Adam and Eve’s disobedience entirely disrupts the order of Eden. But could the whole of human history be altered by one women taking but one bite of one piece of forbidden fruit? This is a profound and consequential theological question.
What we can say is that the central principle of Christian piety holds: if there is a Creator God, then the wise woman or man will align his or her life to the material, moral, and spiritual design of his world. When we determine that we are better off without God, this ancient story becomes modern in every way. The point of the narrative is this, contained in this first act of rebellion is the whole of humankind’s desire to experience the forbidden and then to possess it. Life lived apart from God is the foundation of all human misery, and spiritual death is its outcome.
It takes but a little living to encounter the world as a fraught place. Arguments at home, annoying classmates or colleagues, difficult neighbors. Not to mention wars and revolutions raging around the globe. The list of human maladies and struggles, its own dark liturgy, is long. Hunger, homelessness, disease, and environmental degradation are ever present. For millennia, brilliant minds and generous hearts have sought to quell the impact of human evil. Even so, our baser nature prevails and, on occasion, even those seeking to guard the flame and keep the vision, succumb to it.
The opening chapters of Genesis record humankind’s movement from fidelity to infidelity, from life lived in the garden under God’s blessing to life lived east of Eden beneath his curse. This movement is captured in at least five binary pairs: truth and deceit; abundance and scarcity, presence and absence; and life and death. The contemporary mind is inclined to regard binaries as uncommonly harsh. We seek toleration, not absolutes. We prefer more nuanced private and public worlds. We inhabit the liminality that exists between these polarities. Perhaps some admixture of novel understanding, vulnerability, and emancipation will lead us to the good life? Perhaps it is freedom expressed as self-determination that we seek, but this existential scaffolding is not so sturdy. Besides, some bear wounds so deep they cannot be comprehended, they live for darkness, if only unwittingly. And then there is the condition of our own hearts, our malformed egos, our interior fragility, and our acting out. The hallmark of fidelity is presence and obedience, the evidence of infidelity is absence and self-emancipation.
Deep in the human soul is a longing to return to Eden’s garden, to recover what has been lost. Driven from the garden, Eden’s abundance and pleasure was no longer available to Adam and Eve. Neither is it available to us. How then shall we understand our origin and destiny if we cannot return home? Do we not, on occasion, sense the reality of God’s Paradise in art, or friendship, or worship? Do we not, in those moments, draw near? In every good homecoming, there is some sense of this. But we cannot return, not yet. Until then we pray as Jesus taught us: “Your kingdom come, your will be done, on earth as it is in heaven.”
Notes:
[1] The many questions raised during those formative years would become the framework of the book I wrote several decades later, see Cameron J. Anderson, The Faithful Artist: A Vision for Evangelicalism and the Arts (Downers Grove, Illinois: IVP Academic, 2016).
[2] Madeleine L’Engle, Walking on Water: Reflections on Faith and Art (Wheaton, Illinois: Harold Shaw Publishers, 1980), 16.

[Stored records]
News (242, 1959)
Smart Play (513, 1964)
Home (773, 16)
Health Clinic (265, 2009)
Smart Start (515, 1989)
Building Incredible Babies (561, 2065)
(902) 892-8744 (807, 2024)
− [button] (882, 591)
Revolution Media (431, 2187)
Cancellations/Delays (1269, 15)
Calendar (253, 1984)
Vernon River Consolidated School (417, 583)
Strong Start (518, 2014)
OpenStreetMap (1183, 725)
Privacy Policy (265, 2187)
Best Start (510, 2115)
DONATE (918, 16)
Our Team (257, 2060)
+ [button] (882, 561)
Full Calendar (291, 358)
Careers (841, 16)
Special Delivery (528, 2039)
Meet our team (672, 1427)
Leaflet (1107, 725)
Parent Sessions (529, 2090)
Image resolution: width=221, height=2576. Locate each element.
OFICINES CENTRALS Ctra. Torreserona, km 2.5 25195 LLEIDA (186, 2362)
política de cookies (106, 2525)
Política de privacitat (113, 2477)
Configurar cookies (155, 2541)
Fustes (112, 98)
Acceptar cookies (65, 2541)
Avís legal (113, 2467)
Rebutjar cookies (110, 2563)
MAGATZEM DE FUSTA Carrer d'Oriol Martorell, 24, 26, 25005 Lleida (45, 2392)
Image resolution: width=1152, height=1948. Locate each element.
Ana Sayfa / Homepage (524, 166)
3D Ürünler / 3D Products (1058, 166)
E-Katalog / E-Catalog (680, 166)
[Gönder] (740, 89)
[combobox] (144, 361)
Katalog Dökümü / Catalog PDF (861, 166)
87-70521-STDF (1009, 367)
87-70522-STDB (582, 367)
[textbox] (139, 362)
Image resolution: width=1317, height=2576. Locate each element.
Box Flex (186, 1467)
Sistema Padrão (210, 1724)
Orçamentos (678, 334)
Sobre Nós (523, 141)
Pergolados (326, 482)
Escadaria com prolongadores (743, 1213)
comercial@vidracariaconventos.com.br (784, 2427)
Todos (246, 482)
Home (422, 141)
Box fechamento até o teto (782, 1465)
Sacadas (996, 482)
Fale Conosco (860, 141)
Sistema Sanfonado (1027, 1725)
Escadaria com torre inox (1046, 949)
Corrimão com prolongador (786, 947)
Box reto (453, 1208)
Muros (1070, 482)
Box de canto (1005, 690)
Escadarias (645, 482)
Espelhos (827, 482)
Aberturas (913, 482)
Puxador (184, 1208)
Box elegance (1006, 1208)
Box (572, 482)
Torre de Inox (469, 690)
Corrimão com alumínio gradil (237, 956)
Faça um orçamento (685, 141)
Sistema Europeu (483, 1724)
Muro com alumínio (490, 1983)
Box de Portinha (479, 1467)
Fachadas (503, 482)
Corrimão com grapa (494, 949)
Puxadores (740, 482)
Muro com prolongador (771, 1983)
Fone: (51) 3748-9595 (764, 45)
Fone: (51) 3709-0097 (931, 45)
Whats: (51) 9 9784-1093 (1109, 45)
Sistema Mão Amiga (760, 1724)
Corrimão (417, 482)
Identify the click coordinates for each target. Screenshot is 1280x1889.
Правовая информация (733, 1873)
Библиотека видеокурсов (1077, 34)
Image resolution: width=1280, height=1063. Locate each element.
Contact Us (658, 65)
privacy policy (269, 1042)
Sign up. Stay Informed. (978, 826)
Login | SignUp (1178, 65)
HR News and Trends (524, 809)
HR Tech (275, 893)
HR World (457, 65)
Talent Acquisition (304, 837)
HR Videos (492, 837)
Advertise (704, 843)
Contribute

What you are asked to do – In the reflection on Eden, what is named as the foundation of all human misery?

Solution to this exercise – Life lived apart from God.